## YOUR ASSIGNMENT
With the pictures excluded, output only the lines from the one containing "Instruction: Select the" through the last line of the entries, unchanged.

Saved data entries

▼

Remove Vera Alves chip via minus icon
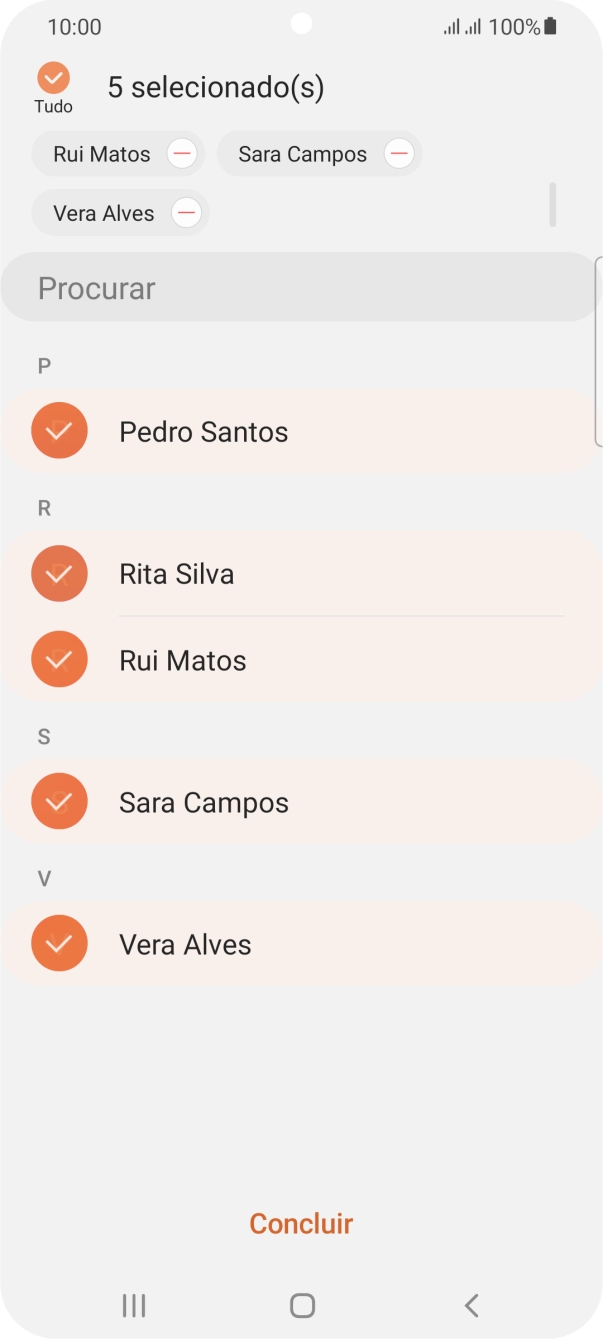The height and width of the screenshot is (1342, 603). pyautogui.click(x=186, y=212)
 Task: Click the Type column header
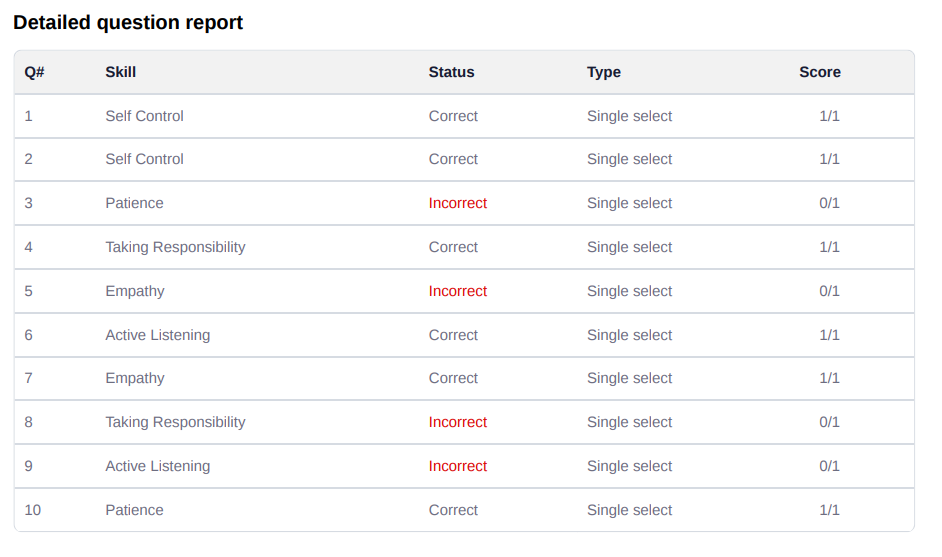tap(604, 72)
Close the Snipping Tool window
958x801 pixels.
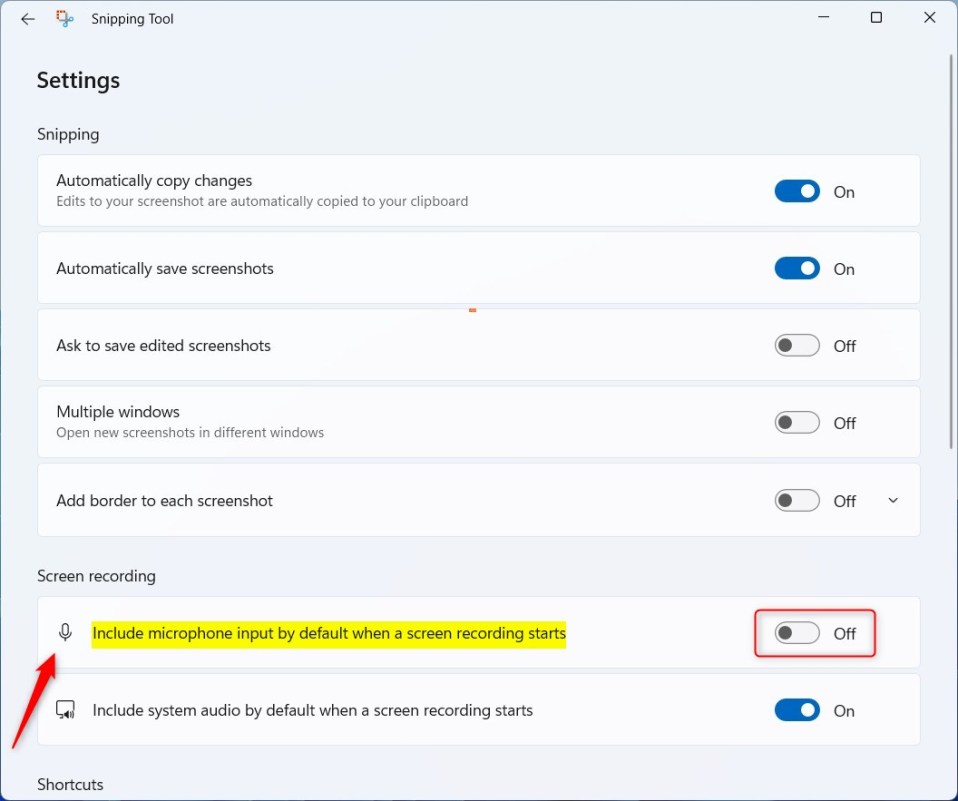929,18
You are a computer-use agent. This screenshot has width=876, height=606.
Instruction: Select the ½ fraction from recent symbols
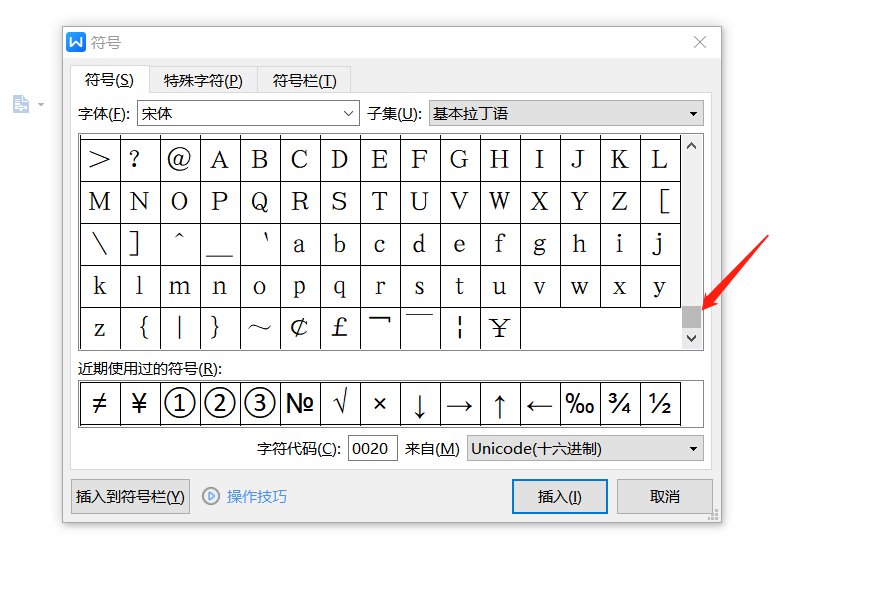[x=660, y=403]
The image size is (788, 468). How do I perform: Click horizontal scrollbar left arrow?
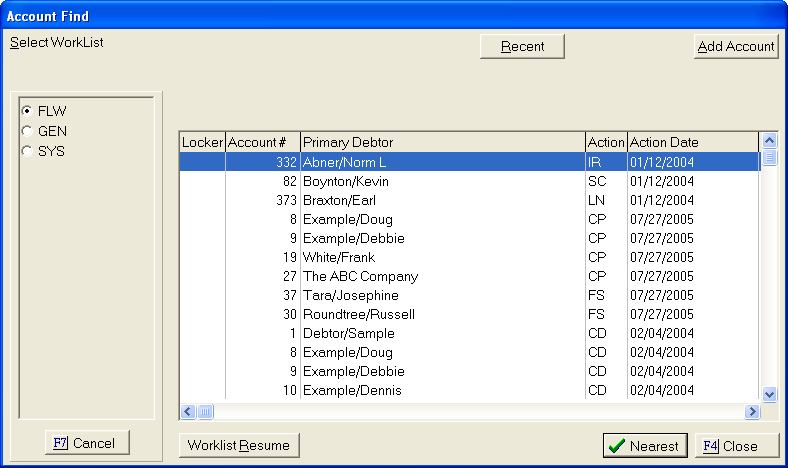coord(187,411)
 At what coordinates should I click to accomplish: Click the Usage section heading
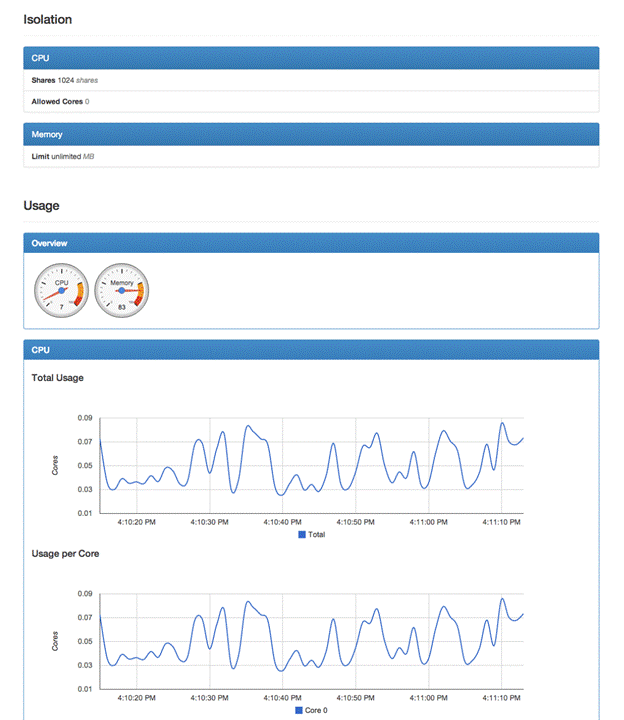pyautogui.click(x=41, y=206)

▲

## EXERCISE SOLUTION
Instruction: Select the ½ fraction from recent symbols
[x=660, y=403]
The image size is (788, 468). How do I perform: Click horizontal scrollbar left arrow?
coord(187,411)
 At what coordinates should I click to accomplish: Click the Usage section heading
pyautogui.click(x=41, y=206)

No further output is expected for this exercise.